पीपली लाइव
Dir. Anusha Rizvi
The best political satires, like Jaane bhi do yaaro, handle challenging subjects with wry humor, and yet manage to leave the audience feeling sad and aware. Anusha Rizvi's debut film Peepli Live treads a similar delicate ground, offering a successful farce that nevertheless packs a meaningful punch.
Brothers Budhiya (Raghuvir Yadav) and Natha (Omkar Das) are struggling to stay afloat; the bank is about to foreclose on their farm. They learn of a government program that pays a substantial sum to the families of farmers who commit suicide due to debt, and Budhiya convinces the hapless, melancholy Natha that taking advantage of this program is the best way forward. A local newspaper reporter Rakesh (Nawazuddin Siddiqui) publishes a small piece about Natha's intentions, and before long the story is picked up by a star television reporter Nandita (Malaika Shenoy). A vast media circus follows Nandita into Natha's remote little village as hundreds of reporters descend hoping for a piece of the sensational "live suicider" story. But reporters aren't the only ones hoping to make hay out of Natha's plight - state politicians fighting a bitter election and even the national Minister of Agriculture, Salim (Naseeruddin Shah), all leap on the opportunity to spin the Natha story to advance their own agendas. Meanwhile, Natha is bewildered by the flurry of attention - and doesn't want to die.
A subject like the problem of farmer suicides almost has to be handled with a satirical edge, or the film would be unbearably depressing. And really Peepli Live is more about the press's sensationalist mentality and the government's fundamental insincerity than it is about farmer suicides or the plight of poor rural Indians. Budhiya and Natha, while sympathetic, seem rather indolent; they are never once shown working a field, but are often shown smoking and gabbing with their neighbors. Meanwhile the circus swarms around them. The press are so desperate for an angle that reporters shoot film of Natha's clothesline and analyze his excrement. The politicians scramble to one-up each other in disingenuous concern, showering Natha with useless gifts. Everyone capitalizes on Natha's plight - reporters grabbing ratings, electioneers grabbing votes, and even Natha's fellow villagers who pitch vendor stalls and carnival rides to entertain the visiting throngs. Peepli Live presents all of these maneuverings with a healthy dose of humor, and the movie does offer quite a few wry smiles and even genuine laughs among them.

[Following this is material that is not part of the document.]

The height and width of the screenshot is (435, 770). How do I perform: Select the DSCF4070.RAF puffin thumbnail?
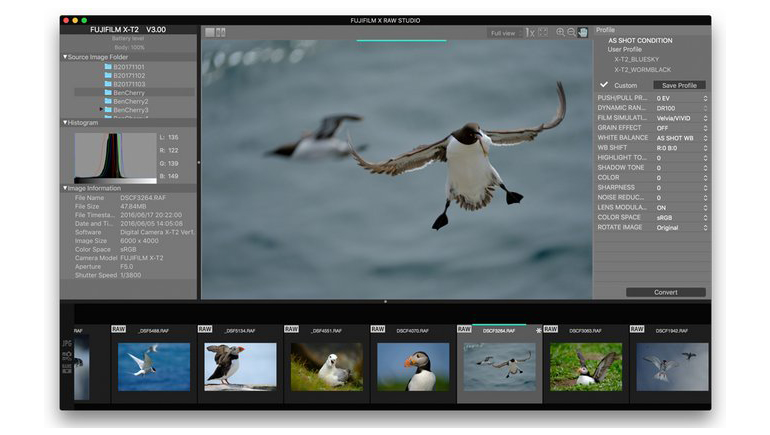click(413, 366)
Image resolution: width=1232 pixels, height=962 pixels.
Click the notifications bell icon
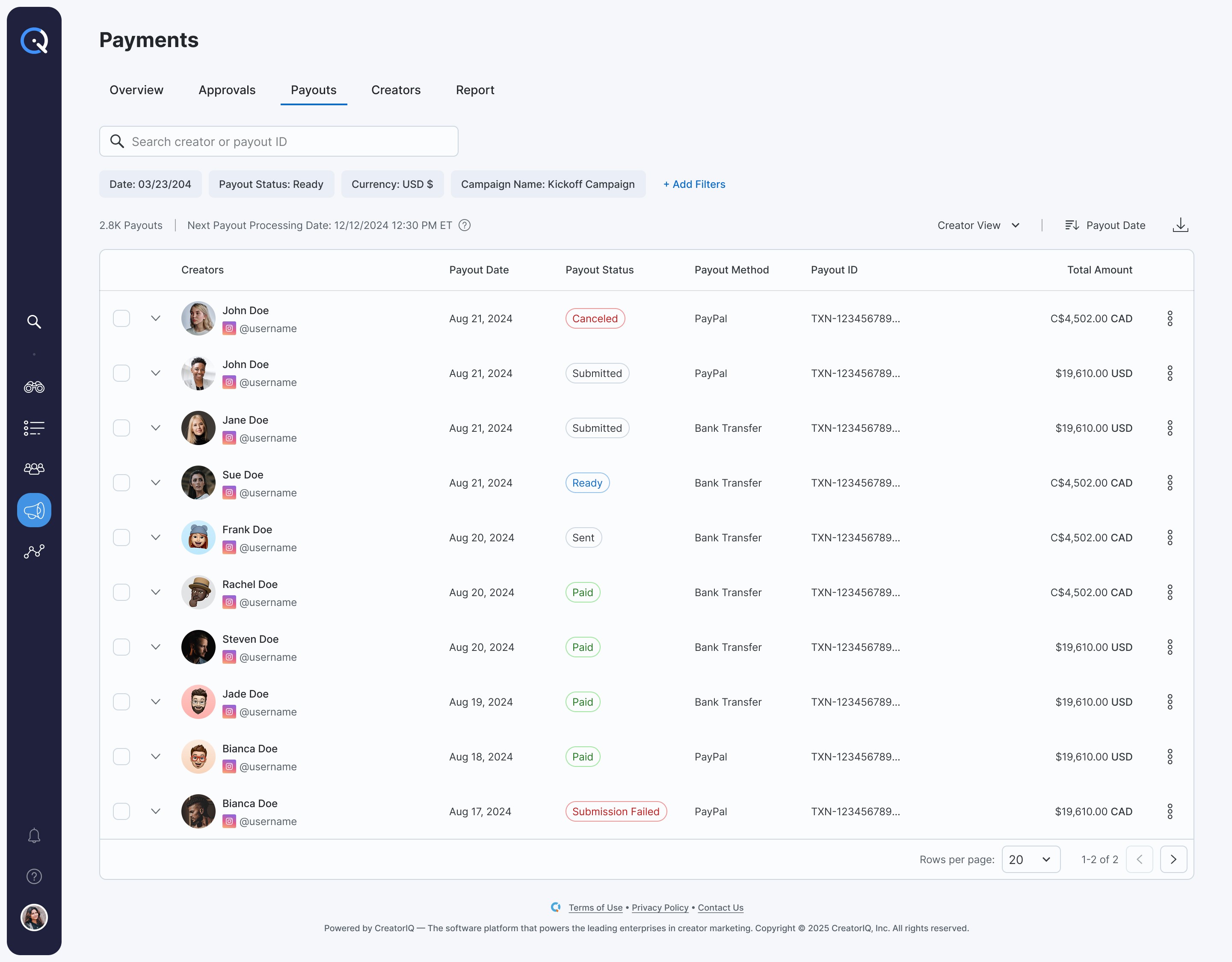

Another of the movie's themes is the great gulf that exists between India's urban, urbane middle class and its rural poor. On this theme Peepli Live's exploration is most layered - it relies not only upon the obvious clashes of culture, but also on subtleties of casting, costuming, and performance that make the audience's experience of this disconnect almost visceral. In one scene the flawless line of trimmed whiskers of the Chief Minister's moustache presents a stark contrast to Budhiya's grizzled face and Natha's wild unkempt curls and beard. The farmers stand rooted and hunched while the slick, tall Nandita strides around them. Even the putative leader of the backward castes wears slick aviator sunglasses as he presents Natha with a gift of a television that Natha's hut lacks electricity to run. The politicians wear neat, high-quality, expensive clothes; the reporters wear slick modern-style shirts and designer jeans; the villagers wear moth-eaten sweaters and rags. In one scene, Natha slips and falls in a pile of dung, and then just gets up and keeps on walking. It reminded me of the exchange in Monty Python and the Holy Grail - "How do you know he's a king?" "He hasn't got shit all over 'im."
Among the outsiders, only Rakesh begins to see across this great gulf, and to recognize the depth of the villagers' poverty not just as a vehicle for political advancement or ratings, but as a deep injustice and a real national crisis. He takes an interest in the story of another Peepli farmer who lost his land to foreclosure, and now digs ditches just to sell the dirt - but, Nandita tells him, marketing research says the only bankable story is Natha's threatened suicide. Peepli Live deals Rakesh an unutterably cruel blow that is both sucker-punch and wake-up call to the audience. The abrupt change of tone is jarring, and yet it would be disingenuous of Peepli Live not to end with a dark and serious turn. After all, if the audience gets to laugh all the way through the story and leave feeling cheerful, we've exploited Natha's misery just as surely as Nandita, Salim, and their ilk do.